● Exercise
Every line below that has "checkbox" in it should be copied.

[Stored items]
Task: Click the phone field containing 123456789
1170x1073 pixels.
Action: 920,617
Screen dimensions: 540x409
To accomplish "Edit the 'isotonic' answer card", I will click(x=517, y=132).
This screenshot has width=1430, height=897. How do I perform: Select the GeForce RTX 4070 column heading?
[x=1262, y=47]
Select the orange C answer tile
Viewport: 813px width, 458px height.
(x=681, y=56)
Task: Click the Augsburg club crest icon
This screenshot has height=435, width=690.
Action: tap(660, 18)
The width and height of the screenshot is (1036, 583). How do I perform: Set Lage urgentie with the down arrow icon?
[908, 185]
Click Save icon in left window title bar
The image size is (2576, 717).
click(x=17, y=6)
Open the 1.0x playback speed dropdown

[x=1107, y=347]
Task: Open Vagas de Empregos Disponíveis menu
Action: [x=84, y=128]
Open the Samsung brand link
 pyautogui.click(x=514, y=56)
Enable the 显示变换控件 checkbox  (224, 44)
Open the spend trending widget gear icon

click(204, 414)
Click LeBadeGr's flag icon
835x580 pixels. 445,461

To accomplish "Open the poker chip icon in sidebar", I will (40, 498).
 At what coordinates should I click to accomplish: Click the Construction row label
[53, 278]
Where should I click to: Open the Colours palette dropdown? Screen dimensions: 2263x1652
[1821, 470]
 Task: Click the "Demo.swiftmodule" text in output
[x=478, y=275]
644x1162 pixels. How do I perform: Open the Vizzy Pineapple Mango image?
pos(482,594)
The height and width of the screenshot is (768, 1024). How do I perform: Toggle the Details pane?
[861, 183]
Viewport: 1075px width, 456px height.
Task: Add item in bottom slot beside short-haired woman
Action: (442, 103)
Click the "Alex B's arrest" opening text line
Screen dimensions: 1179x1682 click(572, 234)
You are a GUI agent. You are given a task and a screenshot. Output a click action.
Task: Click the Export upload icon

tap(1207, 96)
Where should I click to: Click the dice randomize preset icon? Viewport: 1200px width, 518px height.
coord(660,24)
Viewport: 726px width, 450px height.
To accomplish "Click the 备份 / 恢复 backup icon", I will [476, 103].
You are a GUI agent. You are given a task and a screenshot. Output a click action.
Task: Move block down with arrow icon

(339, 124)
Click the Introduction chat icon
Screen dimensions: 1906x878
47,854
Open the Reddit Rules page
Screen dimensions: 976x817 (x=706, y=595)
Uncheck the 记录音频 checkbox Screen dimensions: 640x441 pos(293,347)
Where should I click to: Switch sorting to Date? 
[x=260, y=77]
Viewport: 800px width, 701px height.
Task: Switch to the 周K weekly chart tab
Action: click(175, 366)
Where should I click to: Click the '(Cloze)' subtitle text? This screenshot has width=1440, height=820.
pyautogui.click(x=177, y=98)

● Task output
Enable the 显示变换控件 checkbox  (224, 44)
Uncheck the 记录音频 checkbox Screen dimensions: 640x441 pos(293,347)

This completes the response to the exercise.